Giunta al suo secondo anno, la collaborazione va ben oltre l’evento stesso. Il cuore di questa partnership è BAFTA Elevate, un programma che sostiene registi di documentari e film specialistici a metà della loro carriera provenienti da contesti sottorappresentati attraverso tutoraggi, masterclass, networking e una costante esposizione nel settore. Elevate non si concentra tanto sulla visibilità quanto sull’infrastruttura: creare percorsi e garantire che la narrazione cinematografica britannica continui a riflettere l’ampiezza e la sofisticatezza della cultura contemporanea.
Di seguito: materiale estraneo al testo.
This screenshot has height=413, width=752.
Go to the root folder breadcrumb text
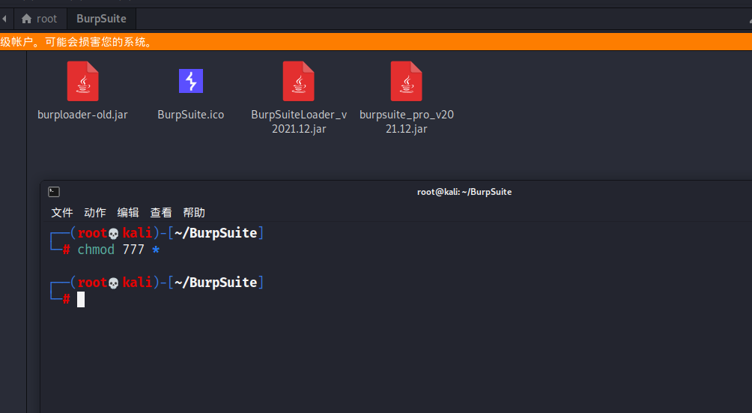coord(46,19)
Per dunhill, la cui storia è sempre stata legata all’innovazione creativa, questo impegno a promuovere le voci emergenti è qualcosa di naturale e silenziosamente significativo.
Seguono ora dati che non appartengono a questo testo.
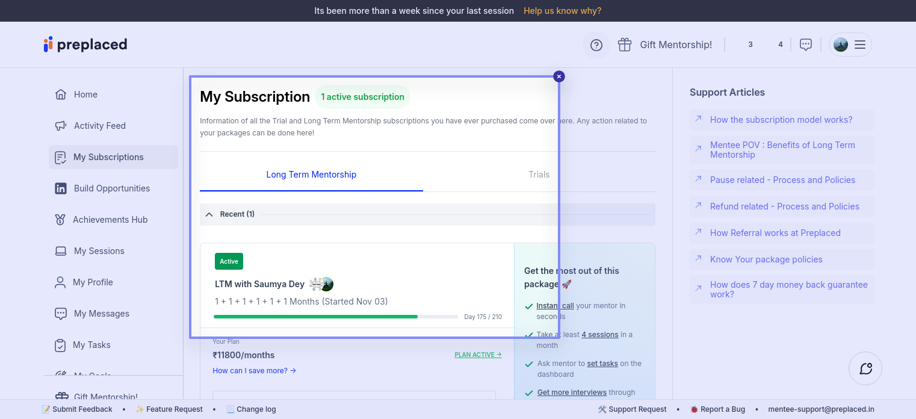Open "How the subscription model works?" article
The image size is (916, 419).
[781, 120]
La serata si è svolta in un clima di discreta serenità. Da Alfred’s, la conversazione ha attraversato generazioni e settori. Tra i presenti c’erano la candidata all’Oscar Lesley Manville, il vincitore dell’Emmy Award Brian Cox, gli attori Jason Isaacs, Henry Golding, David Harewood e Marisa Abela, nonché i candidati al Rising Star Archie Madekwe e Robert Aramayo e i candidati al BAFTA Akinola Davies Jr, Harry Lighton e Cal McMau. Registi e produttori, tra cui Joe Wright e Anna Higgs, hanno contribuito a creare un’atmosfera caratterizzata da una fiducia condivisa nel potere culturale duraturo del cinema britannico.

Naturalmente, anche gli abiti da sera hanno svolto il loro ruolo. Gli ospiti hanno indossato abiti dunhill disegnati dal direttore creativo Simon Holloway, che riflettevano il linguaggio della collezione Autunno/Inverno 2026: una sottile tensione tra compostezza aristocratica e creatività disinvolta. Il blu notte emanava un tranquillo fascino cinematografico, evocando la Londra degli anni ‘60, dove l’eleganza incontrava la malizia e la formalità era indossata con istinto piuttosto che con rigidità. La cravatta nera è ammorbidita dalla texture e dalla disciplina tonale. L’abbigliamento da sera come espressione di rispetto per il mestiere creativo.

La Filmmakers Dinner testimonia il dialogo continuo tra moda e cinema, due discipline plasmate dalla narrativa e dalla personalità. Insieme, dunhill e BAFTA continuano a sostenere il cinema britannico non solo sul tappeto rosso, ma anche dietro la macchina da presa, dove si sta scrivendo il suo futuro.